The president is expected to meet both with President Raúl Castro and with critics of his government, address Cubans live on state television and attend a baseball game between the Cuban national team and the Tampa Bay Rays — presumably with President Castro. It will not be easy, especially given the casual setting of a ballpark, to strike the right balance between proclaiming a new era of engagement between the long-hostile nations and applying meaningful pressure to Castro to effect long-overdue reforms.

The human-rights situation in Cuba hasn’t changed much since December 2014, when Obama and Castro announced an agreement to normalize diplomatic relations. As part of that agreement, Cuba made a commitment to release 53 political prisoners and to allow fact-finding visits to the island by the International Committee of the Red Cross and United Nations human rights monitors. Cuba freed the political prisoners, but the monitoring visits have not happened.

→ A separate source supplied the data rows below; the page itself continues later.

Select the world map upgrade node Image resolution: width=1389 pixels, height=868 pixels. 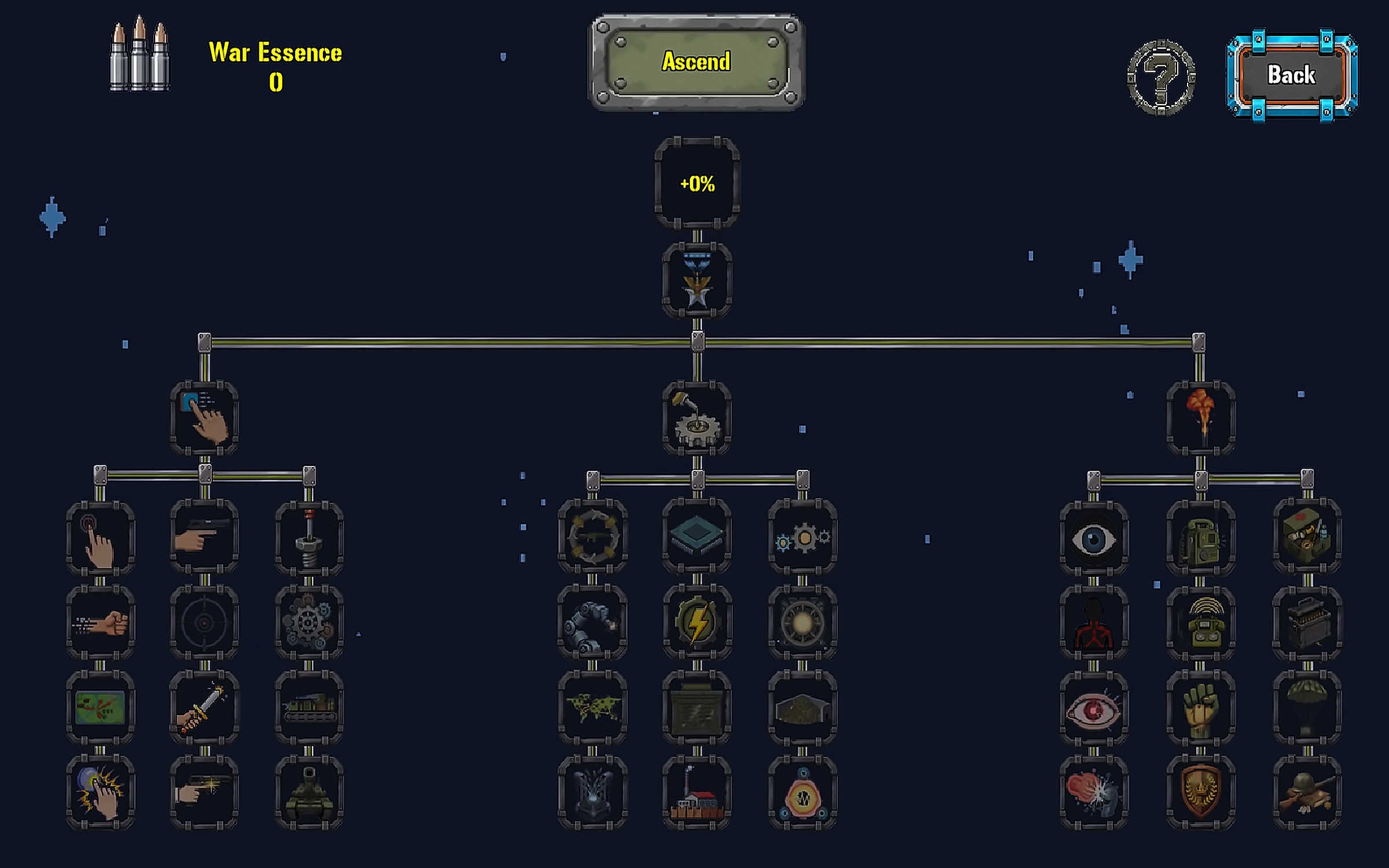click(592, 708)
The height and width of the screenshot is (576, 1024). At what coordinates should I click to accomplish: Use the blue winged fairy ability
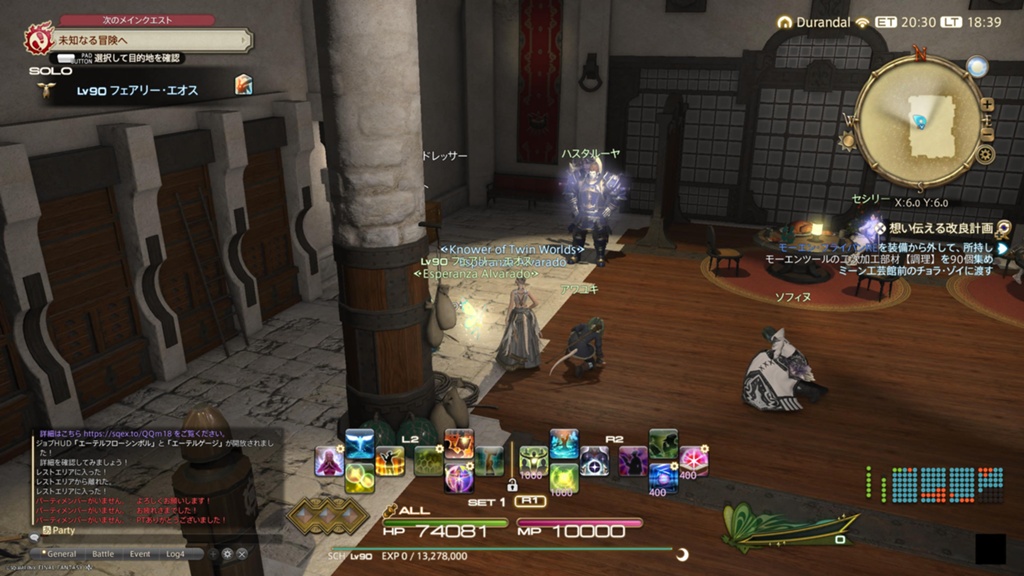[359, 444]
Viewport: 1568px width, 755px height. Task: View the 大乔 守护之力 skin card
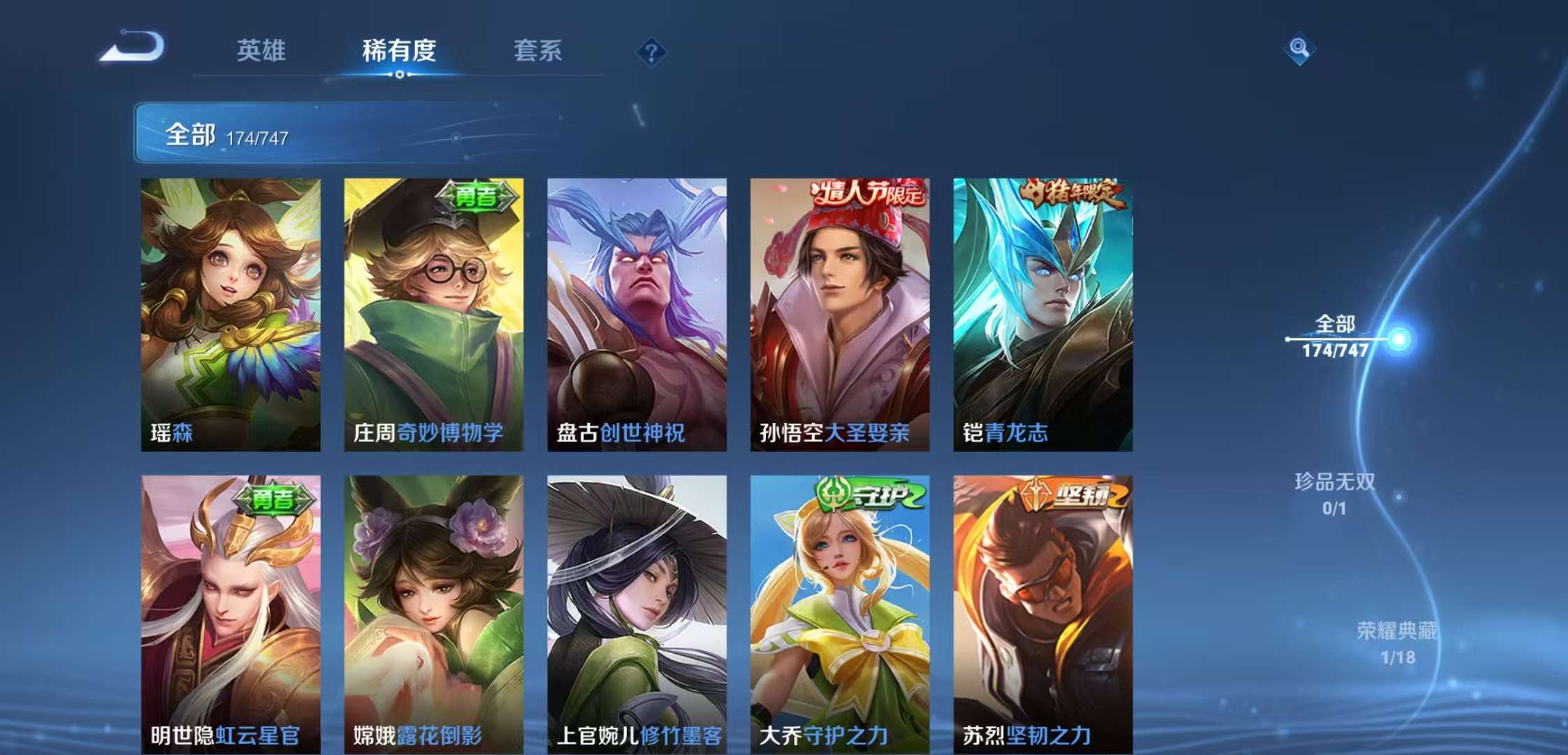point(839,614)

Although Cuba has held fewer long-term political prisoners in recent years, laws that allow the government to lock people up for speaking their minds remain on the books. The government increasingly relies on detention without charges to keep people from participating in peaceful marches and meetings. The Cuban Commission for Human Rights and National Reconciliation, an independent human-rights group, reported more than 8,000 such cases of arbitrary detention in 2015. Just during Pope Francis’s five-day visit in September, police detained more than 100 dissidents.

The government still controls most media in Cuba. A small, growing number of independent journalists and bloggers are active online, but the government sometimes blocks access to websites and subjects critics to smear campaigns and arbitrary arrests.

Cuba has made important progress in a few areas, including increased freedom to travel and broader internet access, but its repressive system remains firmly in place. Obama needs to use his visit to press President Castro to begin dismantling that system by unlocking websites, ending arbitrary detentions, and fulfilling the government’s commitment to allow visits by international human rights monitors.

President Obama’s policy of engagement denies the Cuban government one of its main pretexts for repressive rule. From now on, it will be harder for Castro to paint the victims of his government’s repression as agents of U.S. aggression. And that will make it easier for other countries in the region to stand up for human rights in Cuba.

To be most effective, pressure on Havana to change should come not from the United States alone, but rather as part of a multilateral effort. Governments in the region that may have been reluctant to criticize Cuba when the island faced a hostile neighbor to the north no longer have to choose sides. After leaving Havana, President Obama will travel to Argentina, where he will meet with President Mauricio Macri, whose 3-month-old administration has been vocal on human rights in the region. In the new era of U.S. engagement, Obama has a chance to convince Macri and others to weigh in.

Through his engagement policy, Obama has created an unprecedented opportunity to support the efforts of Cubans seeking to exercise their basic rights. He should seize it — in Havana by urging real reforms, and in Buenos Aires by starting to rally international pressure on Castro to deliver. Only then should he allow himself a seventh-inning stretch.

JOSÉ MIGUEL VIVANCO IS THE AMERICAS DIRECTOR AT HUMAN RIGHTS WATCH.